I will go on record as stating this was one of the more interesting trading days we have experienced in some time. Looking at the sectors versus the broad market indexes you would perceive we had a volatile day in the markets. You would be wrong, at least based on the volatility index which actually fell to 11.9 before closing at even at 12.3. The other side of the story is the ETFs that trade the VIX were down 1.1%? Let’s just say that the implied volatility had something to do with the discrepancy between the two. That aside it was a story of what was working versus what was not.
Tuesday the story revolved around oil (USO) on the downside as worries about the global economic data showing weakness in Europe and China in the manufacturing sector. Wednesday the story was again in oil (USO) except it was on the upside as the news from Russia and Ukraine stated they had negotiated a peace agreement or treaty. That sent crude back near the $96 level closed at $95.30 up 2.3% on the day. USO is now down nineteen cents from the close on Friday. This begs the question, which story/news event is right? In reality neither… they are both news and speculation with no data to confirm the impact of either event. Thus, it is back to the drawing board of looking for validation for the price of crude.
First, consider the technical data that shows a downtrend since the high in June, and while that is a microtrend, it is worth our attention short term. A move back above the $35.83 level would complete a bottom reversal for the downtrend and create a potential investment on the upside. However, we would need to refer to the second and third issues below before making that commitment. A peak at the weekly chart shows more of a sideways trading range for the commodity and is the more likely outcome moving forward.

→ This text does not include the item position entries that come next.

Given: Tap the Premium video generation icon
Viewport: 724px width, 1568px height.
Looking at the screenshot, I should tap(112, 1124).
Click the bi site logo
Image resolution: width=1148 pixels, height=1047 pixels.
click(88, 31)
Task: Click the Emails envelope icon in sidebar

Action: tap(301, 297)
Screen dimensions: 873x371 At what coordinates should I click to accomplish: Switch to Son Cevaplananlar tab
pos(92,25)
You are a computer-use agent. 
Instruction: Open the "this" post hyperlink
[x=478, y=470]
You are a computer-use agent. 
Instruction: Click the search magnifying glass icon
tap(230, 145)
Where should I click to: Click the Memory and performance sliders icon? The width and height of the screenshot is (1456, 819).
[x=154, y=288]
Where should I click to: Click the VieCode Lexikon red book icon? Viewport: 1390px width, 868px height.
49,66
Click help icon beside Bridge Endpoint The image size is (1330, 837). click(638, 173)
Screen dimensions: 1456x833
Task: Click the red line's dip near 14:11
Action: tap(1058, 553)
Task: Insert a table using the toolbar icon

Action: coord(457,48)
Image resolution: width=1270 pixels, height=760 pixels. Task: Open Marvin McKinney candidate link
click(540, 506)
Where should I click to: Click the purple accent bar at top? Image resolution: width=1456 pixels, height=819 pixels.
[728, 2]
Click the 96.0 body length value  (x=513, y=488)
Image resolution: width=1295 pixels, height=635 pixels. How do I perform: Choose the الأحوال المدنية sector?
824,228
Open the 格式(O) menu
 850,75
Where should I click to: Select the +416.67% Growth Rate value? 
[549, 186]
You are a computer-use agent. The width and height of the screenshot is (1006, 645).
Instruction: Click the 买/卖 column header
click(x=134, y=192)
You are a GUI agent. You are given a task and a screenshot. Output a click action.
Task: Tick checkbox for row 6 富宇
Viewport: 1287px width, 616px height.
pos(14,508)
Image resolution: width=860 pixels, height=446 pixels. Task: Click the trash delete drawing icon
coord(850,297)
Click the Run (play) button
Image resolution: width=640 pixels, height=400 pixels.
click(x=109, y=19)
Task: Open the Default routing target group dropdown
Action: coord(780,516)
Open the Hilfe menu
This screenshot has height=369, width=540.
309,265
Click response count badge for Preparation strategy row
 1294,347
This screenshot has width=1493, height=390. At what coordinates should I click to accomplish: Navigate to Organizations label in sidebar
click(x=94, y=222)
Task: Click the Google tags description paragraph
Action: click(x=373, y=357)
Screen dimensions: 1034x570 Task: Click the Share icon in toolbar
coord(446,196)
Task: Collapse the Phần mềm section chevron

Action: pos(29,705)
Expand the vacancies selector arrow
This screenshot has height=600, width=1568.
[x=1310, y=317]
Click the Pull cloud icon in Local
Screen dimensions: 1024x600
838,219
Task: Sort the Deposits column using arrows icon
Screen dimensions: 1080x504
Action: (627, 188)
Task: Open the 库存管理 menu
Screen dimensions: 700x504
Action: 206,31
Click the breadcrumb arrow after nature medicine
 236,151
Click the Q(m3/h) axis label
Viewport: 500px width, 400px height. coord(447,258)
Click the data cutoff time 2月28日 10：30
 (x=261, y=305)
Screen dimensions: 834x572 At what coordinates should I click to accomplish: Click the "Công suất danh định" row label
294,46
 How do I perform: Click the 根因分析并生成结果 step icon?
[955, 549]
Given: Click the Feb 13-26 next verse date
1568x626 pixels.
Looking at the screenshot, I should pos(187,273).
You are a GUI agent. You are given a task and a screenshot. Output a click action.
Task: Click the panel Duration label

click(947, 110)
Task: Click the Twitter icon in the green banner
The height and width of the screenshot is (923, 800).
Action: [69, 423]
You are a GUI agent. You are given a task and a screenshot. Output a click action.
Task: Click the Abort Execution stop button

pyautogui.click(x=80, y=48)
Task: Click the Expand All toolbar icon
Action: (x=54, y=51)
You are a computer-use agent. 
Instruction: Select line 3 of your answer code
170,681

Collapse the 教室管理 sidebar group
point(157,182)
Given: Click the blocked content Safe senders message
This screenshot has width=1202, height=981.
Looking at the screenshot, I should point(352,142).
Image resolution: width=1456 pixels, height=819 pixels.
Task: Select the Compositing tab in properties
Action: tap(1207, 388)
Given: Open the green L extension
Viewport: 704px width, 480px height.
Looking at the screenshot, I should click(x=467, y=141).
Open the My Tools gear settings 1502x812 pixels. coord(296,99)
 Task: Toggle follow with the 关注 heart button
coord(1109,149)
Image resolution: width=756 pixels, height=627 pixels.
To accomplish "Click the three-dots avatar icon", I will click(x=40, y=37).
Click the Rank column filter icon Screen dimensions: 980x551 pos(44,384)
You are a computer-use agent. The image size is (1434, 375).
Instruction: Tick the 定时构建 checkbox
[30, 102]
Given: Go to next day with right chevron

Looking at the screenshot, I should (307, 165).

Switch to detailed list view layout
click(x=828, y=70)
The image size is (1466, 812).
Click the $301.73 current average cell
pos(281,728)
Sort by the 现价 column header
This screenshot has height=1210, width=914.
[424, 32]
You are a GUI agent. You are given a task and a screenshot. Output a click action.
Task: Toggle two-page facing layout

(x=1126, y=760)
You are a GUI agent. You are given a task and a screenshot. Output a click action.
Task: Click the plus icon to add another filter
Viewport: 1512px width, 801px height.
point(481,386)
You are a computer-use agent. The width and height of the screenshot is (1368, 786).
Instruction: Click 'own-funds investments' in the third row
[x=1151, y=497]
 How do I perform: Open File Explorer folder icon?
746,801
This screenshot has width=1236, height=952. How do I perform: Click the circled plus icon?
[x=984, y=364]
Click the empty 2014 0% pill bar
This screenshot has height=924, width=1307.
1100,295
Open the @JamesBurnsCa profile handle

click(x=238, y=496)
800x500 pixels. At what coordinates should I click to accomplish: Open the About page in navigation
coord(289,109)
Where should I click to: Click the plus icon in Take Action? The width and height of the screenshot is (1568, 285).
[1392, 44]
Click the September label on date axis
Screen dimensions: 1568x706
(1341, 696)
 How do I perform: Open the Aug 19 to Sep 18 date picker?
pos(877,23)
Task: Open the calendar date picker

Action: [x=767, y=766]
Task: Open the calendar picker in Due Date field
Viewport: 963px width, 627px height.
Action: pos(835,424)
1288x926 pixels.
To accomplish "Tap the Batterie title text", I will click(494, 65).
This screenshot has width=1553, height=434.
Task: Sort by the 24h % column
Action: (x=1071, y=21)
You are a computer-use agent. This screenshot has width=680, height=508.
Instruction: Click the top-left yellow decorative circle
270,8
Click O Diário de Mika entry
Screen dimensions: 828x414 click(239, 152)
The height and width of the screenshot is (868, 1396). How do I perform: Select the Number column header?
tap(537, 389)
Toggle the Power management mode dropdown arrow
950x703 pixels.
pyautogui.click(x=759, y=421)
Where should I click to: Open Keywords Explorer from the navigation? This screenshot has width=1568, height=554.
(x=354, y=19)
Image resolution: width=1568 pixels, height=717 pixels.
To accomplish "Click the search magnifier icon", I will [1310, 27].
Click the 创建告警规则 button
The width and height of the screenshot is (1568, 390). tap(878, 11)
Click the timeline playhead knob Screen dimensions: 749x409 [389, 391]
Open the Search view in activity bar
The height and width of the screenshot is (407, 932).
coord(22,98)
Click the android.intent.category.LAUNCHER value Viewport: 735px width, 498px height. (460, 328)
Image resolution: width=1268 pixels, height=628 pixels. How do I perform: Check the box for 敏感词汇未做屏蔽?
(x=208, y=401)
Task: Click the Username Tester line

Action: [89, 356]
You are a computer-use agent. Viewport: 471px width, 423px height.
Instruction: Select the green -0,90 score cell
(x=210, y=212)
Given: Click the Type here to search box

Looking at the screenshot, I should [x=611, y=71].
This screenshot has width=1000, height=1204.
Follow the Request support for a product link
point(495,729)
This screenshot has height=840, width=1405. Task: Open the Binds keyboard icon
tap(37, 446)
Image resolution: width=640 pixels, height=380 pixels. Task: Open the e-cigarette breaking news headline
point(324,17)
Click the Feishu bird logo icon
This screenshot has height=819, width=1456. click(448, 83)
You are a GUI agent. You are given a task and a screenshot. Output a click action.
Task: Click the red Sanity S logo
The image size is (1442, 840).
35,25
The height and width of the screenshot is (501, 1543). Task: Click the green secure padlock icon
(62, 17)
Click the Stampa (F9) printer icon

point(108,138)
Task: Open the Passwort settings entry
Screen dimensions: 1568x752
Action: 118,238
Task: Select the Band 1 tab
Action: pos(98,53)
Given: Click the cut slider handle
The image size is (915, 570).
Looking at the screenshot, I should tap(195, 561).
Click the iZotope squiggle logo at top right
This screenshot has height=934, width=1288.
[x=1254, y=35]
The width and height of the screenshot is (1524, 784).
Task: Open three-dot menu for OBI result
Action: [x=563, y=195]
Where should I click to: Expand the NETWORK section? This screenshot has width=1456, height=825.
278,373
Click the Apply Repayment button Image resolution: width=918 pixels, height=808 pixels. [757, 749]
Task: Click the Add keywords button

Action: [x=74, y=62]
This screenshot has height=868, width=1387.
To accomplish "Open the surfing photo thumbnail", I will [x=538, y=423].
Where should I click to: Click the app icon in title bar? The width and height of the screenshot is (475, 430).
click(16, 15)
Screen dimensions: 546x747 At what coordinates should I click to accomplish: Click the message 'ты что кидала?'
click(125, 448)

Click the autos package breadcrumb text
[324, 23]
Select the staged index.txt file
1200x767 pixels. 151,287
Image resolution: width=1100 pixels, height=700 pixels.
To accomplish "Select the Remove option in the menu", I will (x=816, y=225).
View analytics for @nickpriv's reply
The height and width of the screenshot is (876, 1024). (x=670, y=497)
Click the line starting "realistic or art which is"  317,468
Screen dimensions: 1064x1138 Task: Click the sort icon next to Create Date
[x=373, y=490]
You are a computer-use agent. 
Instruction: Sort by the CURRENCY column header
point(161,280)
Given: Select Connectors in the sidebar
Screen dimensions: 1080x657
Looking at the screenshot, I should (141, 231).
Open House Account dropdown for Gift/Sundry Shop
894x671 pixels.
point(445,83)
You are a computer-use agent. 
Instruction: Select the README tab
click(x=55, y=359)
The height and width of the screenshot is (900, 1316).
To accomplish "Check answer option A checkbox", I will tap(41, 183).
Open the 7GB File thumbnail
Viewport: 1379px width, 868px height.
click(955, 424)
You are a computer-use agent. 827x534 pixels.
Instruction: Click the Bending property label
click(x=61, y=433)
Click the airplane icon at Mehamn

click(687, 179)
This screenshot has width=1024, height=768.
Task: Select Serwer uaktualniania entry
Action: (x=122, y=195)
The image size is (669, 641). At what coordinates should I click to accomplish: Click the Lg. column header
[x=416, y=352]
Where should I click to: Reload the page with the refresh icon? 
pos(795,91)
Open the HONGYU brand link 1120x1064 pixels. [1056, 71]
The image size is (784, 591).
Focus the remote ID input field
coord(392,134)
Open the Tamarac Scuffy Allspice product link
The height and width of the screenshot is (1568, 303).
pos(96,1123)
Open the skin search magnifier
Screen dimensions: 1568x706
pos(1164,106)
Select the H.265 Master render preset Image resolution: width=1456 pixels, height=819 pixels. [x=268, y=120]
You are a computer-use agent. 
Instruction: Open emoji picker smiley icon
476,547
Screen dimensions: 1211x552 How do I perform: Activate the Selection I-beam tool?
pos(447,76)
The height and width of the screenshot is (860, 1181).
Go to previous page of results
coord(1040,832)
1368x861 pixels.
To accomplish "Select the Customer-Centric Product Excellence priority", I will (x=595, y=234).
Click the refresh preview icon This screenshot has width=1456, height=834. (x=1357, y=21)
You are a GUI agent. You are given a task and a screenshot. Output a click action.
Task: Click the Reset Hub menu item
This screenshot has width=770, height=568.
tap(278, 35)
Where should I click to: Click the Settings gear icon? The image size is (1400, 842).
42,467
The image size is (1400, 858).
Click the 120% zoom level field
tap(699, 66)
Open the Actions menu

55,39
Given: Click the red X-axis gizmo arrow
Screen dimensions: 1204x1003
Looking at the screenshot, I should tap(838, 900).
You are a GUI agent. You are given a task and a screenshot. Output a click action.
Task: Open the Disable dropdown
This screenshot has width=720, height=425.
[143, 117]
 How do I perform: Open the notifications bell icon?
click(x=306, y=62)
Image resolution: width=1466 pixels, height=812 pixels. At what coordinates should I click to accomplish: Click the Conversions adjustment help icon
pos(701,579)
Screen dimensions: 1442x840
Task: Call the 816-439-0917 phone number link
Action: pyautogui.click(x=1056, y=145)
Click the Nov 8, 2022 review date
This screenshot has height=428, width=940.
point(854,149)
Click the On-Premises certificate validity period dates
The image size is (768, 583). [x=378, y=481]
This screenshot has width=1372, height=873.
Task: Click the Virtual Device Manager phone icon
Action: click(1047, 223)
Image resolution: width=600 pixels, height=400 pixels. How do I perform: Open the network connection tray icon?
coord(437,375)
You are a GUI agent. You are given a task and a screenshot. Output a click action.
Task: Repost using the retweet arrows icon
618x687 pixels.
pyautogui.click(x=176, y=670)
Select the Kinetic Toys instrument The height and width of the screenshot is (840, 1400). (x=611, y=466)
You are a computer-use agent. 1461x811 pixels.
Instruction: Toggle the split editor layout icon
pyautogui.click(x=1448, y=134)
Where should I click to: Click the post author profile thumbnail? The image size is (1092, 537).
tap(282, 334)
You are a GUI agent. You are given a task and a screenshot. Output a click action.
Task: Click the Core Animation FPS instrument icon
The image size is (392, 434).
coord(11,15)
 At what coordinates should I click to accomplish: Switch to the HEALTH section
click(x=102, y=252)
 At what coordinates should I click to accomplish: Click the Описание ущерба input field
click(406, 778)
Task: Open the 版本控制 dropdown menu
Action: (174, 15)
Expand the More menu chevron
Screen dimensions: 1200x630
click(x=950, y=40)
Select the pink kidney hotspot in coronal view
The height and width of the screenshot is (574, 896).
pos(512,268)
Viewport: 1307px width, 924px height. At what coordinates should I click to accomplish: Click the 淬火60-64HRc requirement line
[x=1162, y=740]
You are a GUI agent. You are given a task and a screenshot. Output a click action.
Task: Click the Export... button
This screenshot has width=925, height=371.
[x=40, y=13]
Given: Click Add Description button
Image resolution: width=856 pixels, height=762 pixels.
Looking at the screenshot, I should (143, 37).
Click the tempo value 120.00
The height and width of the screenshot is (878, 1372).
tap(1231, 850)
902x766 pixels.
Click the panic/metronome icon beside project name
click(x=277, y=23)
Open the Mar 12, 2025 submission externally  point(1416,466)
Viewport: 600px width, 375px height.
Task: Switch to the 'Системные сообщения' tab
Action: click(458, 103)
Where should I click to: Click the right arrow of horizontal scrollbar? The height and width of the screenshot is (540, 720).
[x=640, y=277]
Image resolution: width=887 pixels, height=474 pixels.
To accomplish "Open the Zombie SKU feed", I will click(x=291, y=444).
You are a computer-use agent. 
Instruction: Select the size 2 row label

Second, consider the fundamental data that shows a decline in demand. This conclusion is derived from the rising supply reports in the US, Europe and China. Is it a sustainable trend? The manufacturing data would say yes in Europe and China, but we would still like to see more evidence of this going forward. Thus, the validation of the fundamental data will take a little more time to sustain any downside risk to the price of crude.
Third, consider the strength of the dollar. The upside strength in the dollar over the last two months has played into the price of oil. If the upside strength in the buck continues this will stabilize and potentially weaken the price of crude. Again, this takes time to unfold, but for the now the trend in the dollar is higher and you have to go with the trend until it breaks.
The conclusion… oil is trading in a broad range as seen on the weekly chart. A simple conclusion would be to trade the range and use smart entry and exit points based on technical support and resistance points as well as pattern and trend setups for the trades. This remains a trading sector from my view and nothing more short term.
The impact on the energy sector has been short term weakness and more sideways trading than anything. XLE is still dealing with the resistance at the $98 level. IEO and XOP have been more volatile in the response to the downside in crude. Both were in position on Friday to break higher. That is not a defunct possibility, but it will have to pick up some momentum to break higher. Patience is the best course of action as this unfolds an the rest of the story is told.